LA ILUSIÓN MUEVE MIS PIERNAS

Sueños

Susana Gómez Castiñeira

19 de marzo de 2020

Cuenta la leyenda que hubo un tiempo donde los hombres dominaban el mundo.

Hombres y mujeres luchadores y tenaces. Audaces en cada paso a propósito de los sueños.

Hubo un tiempo donde los padres y las madres, infundían admiración a sus hijos. Hombres y mujeres que se dejaban la vida caminando con tesón hacia sus sueños y, quien sabe, si a los de otros.

Hubo un tiempo, donde se construían grandiosos monumentos cuando el  miedo era apocalíptico. Donde el cielo azul no se apreciaba igual porque hombres y mujeres, trabajaban ensimismados y vivían sin descanso para alcanzar los sueños de otros y, quien sabe, si los suyos también.

Cuenta la leyenda , que una niña, hija de campesinos y poseedora de sí misma y nada menos, emprendió un largo viaje en busca de un sueño: una luz, una luz que le llamaba y que, por muy imposible que pareciese alcanzarla, un sinsentido dijeron sus progenitores, ella, aunque lo intentó, no pudo dejar de soñarla.

Fotografía by La Ilusión

Hubo un tiempo donde los terratenientes obligaban a trabajar largas jornadas, de sol a sol. Familias enteras encerradas en el trabajo, cayendo enfermos, para producir, producir y generar riquezas.

Casi siempre para otros.

Y la niña, absorta mirando al cielo, con las manos reventadas del trabajo, decidió que debía continuar su camino, aún en soledad, para poder encontrar su luz, su sueño.
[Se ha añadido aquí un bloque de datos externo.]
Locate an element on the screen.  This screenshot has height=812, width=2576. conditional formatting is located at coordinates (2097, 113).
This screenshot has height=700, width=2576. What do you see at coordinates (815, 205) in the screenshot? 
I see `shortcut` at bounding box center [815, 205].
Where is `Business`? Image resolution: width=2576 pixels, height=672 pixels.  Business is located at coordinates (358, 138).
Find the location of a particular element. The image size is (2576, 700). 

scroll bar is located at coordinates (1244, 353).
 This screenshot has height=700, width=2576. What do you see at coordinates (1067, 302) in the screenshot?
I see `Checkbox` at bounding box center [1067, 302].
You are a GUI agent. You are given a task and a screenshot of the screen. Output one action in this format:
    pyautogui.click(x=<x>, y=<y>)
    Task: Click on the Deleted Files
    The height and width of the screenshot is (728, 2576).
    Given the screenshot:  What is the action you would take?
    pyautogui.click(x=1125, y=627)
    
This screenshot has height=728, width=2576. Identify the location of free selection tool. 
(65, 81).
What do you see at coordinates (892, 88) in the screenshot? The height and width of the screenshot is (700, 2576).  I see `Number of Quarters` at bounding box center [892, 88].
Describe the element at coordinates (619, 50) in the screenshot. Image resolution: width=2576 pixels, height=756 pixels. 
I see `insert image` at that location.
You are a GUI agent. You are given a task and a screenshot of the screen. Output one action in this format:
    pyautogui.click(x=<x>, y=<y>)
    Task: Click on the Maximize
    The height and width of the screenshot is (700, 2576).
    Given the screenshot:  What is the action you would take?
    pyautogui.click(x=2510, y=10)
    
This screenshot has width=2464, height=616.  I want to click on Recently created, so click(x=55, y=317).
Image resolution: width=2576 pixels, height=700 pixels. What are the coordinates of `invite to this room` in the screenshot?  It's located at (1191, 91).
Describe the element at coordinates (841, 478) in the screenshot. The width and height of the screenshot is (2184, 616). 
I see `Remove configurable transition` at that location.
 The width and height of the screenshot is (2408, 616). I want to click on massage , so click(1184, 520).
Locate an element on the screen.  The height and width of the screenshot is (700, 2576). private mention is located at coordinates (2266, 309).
«Fueron las épocas del miedo apocalíptico, cuando las sociedades se hicieron grandes»

Letras para mi día 5

15:47 horas

Cuenta la leyenda que esa niña empaquetó sus pertenencias, un bolso vacío de cosas, y se marchó.

Saltó muros, se escondió, cruzó fronteras, lloró.

Corrió a través de praderas enormes, se apartó de caminos embarrados y peligrosos, entró en pueblos llenos de calles vacías, observó sus casas llenas de gente tras las ventanas.

Se subió a los árboles en busca de caminos por donde continuar.

Se cayó una, dos, veinte veces.

Huyó del miedo cuando éste le alcanzó.

Una, dos, veinte veces.

Gritó desesperada de dolor, de angustia y dudó.

Fotografía by La Ilusión

Dudó del sentido de este viaje.

Dudó de sí misma.

Dudó si soñar o regresar a casa a vivir el sueño de otros.

Dudó si el miedo era mejor consejero que la pasión.

Dudó de los sueños.

Cuenta la leyenda que un día esa niña, dudando, llorando y con miedo, levantó la mirada que observaban a sus pies cansados, y vió, al fin esa luz que soñó.

Había llegado.

Allí estaba.

Su luz.

Cuentan los mayores del pueblo, que hubo un tiempo donde el mundo entero se paró, donde la humanidad entera se escondió en sus casas por miedo y para protegerse.

Cuentan que, aún encerrados, aún viviendo en épocas oscuras, existían mujeres y hombres que soñaban.

Cuentan los mayores del pueblo, con los ojos cristalinos de emoción y con las manos temblorosas de pasión, que fueron  ellos, los sueños,  los que mantuvieron la esperanza y la vida intactas.

Cuenta la leyenda que fueron los grandes soñadores, los que devolvieron LA LUZ al mundo.